La mentalidad de «nosotros contra ellos» ayudó en un pasado a las sociedades humanas a sobrevivir, pero seguir entendiendo la diferencia en términos antagónicos quizá haya dejado de ser productivo para el desarrollo de la convivencia. Nuestra fijación en las categorías que distinguen a algunas personas de otras puede llevarnos a rechazar la diferencia y congelarla, en vez de explorarla, convivir con ella y acoger lo que pueda resultar enriquecedor. Es poco probable que los humanos dejen de categorizarse entre sí en un futuro, y la migración es un campo en el cual la categorización de propios y extraños aparece cotidianamente. Para apreciar y entender sus complejidades, hace falta reconocer que aquellas personas que son diferentes de nosotros no tienen por qué ser vistos instintivamente como amenazas. Mientras los humanos tenemos muchas similitudes, también tenemos otras tantas diferencias, y estas últimas son las que hacen que ser humano en el mundo de hoy sea tan interesante, estimulante y disfrutable. La gente que se posiciona en contra de la inmigración suele perder de vista estas consideraciones de sentido común.
Tierra, territorio e identidad
En 1942 la filósofa y activista política Simone Weil escribió que «estar arraigado es quizá la necesidad más importante y menos reconocida del alma humana»[44]. La idea de que los humanos han sido prototípicamente sedentarios ha sido dominante por largo tiempo, pero esto no significa que estar arraigado geográficamente de forma permanente sea «normal» y que el movimiento sea una aberración. Cuando hablamos de «raíces» nos referimos tanto a conexiones materiales y perceptivas como a otras metafóricas e imaginadas que conectan a las personas con sus lugares, y a las redes de apoyo que generan una sensación de pertenencia con ese sitio. En el capítulo 2 veremos cómo la movilidad de las cosas, de las ideas y de la gente ha sido generalizada en las sociedades humanas durante milenios. Y, sin embargo, las ideas sobre las raíces, la tierra y el territorio están tan firmemente inscritas en nuestro lenguaje y formas de pensar que nos pueden llevar a olvidar el papel fundamental del movimiento para el ser humano.

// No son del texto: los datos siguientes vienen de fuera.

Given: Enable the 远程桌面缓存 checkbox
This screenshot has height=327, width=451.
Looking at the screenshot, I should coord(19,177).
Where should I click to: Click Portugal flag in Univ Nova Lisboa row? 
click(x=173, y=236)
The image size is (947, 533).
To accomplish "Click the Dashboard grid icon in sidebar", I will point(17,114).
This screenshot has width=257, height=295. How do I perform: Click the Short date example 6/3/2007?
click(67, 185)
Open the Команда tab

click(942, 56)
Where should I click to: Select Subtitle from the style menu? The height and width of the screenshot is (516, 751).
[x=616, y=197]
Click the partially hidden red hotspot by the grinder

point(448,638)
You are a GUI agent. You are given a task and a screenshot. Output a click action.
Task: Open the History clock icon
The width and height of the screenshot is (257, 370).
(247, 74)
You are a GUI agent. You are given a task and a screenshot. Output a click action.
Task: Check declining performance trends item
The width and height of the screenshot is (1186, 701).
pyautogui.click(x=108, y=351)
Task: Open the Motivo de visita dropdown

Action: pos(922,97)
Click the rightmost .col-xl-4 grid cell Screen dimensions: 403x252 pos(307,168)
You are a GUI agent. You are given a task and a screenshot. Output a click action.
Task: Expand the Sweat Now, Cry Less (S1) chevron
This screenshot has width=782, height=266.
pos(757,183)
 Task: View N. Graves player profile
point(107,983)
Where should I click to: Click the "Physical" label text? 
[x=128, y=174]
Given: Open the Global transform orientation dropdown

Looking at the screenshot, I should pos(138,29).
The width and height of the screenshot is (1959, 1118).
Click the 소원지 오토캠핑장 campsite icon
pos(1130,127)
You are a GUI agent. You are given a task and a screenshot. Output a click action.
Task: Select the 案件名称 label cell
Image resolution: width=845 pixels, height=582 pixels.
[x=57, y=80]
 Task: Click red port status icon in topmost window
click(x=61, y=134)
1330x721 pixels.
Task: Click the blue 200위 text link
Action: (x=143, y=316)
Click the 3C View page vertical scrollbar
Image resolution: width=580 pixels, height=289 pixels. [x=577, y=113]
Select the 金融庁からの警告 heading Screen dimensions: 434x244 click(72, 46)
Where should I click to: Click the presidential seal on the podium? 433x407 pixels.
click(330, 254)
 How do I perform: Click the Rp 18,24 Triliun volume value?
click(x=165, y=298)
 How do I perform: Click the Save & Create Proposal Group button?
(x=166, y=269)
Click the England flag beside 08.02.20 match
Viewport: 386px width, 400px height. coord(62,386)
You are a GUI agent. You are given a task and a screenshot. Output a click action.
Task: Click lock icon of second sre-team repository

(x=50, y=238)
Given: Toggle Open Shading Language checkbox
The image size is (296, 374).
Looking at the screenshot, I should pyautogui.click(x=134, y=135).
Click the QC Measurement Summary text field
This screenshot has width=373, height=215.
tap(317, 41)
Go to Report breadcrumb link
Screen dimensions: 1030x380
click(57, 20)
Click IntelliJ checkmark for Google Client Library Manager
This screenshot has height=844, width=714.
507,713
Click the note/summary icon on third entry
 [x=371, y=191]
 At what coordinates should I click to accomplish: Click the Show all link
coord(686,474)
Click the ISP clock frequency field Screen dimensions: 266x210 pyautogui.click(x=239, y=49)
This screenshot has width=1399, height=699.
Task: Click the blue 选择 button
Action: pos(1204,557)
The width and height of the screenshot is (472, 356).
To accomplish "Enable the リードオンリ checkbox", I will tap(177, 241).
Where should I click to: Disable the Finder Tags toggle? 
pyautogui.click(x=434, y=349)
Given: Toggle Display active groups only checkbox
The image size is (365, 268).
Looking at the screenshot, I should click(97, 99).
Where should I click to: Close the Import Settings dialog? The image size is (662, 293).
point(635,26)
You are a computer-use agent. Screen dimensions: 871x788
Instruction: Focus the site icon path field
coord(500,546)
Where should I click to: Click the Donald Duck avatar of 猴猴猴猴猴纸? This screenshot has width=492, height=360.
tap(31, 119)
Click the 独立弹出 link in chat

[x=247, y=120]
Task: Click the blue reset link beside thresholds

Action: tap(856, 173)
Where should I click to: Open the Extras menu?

La noción de territorialización de la identidad es la idea de que la identidad social o cultural de un individuo está determinada por el anclaje a un espacio fijo, a una extensión establecida y delimitada de tierra. Desde este enfoque conceptual y político, se hace aparecer los nexos entre la gente y el lugar, y entre la nación y el territorio, como si fueran naturales, como una característica inmutable de la relación entre grupos humanos y su espacio geográfico. Por ejemplo, la noción de una cultura humana se basa en la idea de que en algún lugar existen raíces estables y fijas, y una existencia territorializada[45]. El propio término cultura está ligado etimológicamente a la palabra cultivar . Esto es llamativo, si se considera hasta qué punto el movimiento humano ha sido una característica que ha definido a las sociedades durante miles de años[46].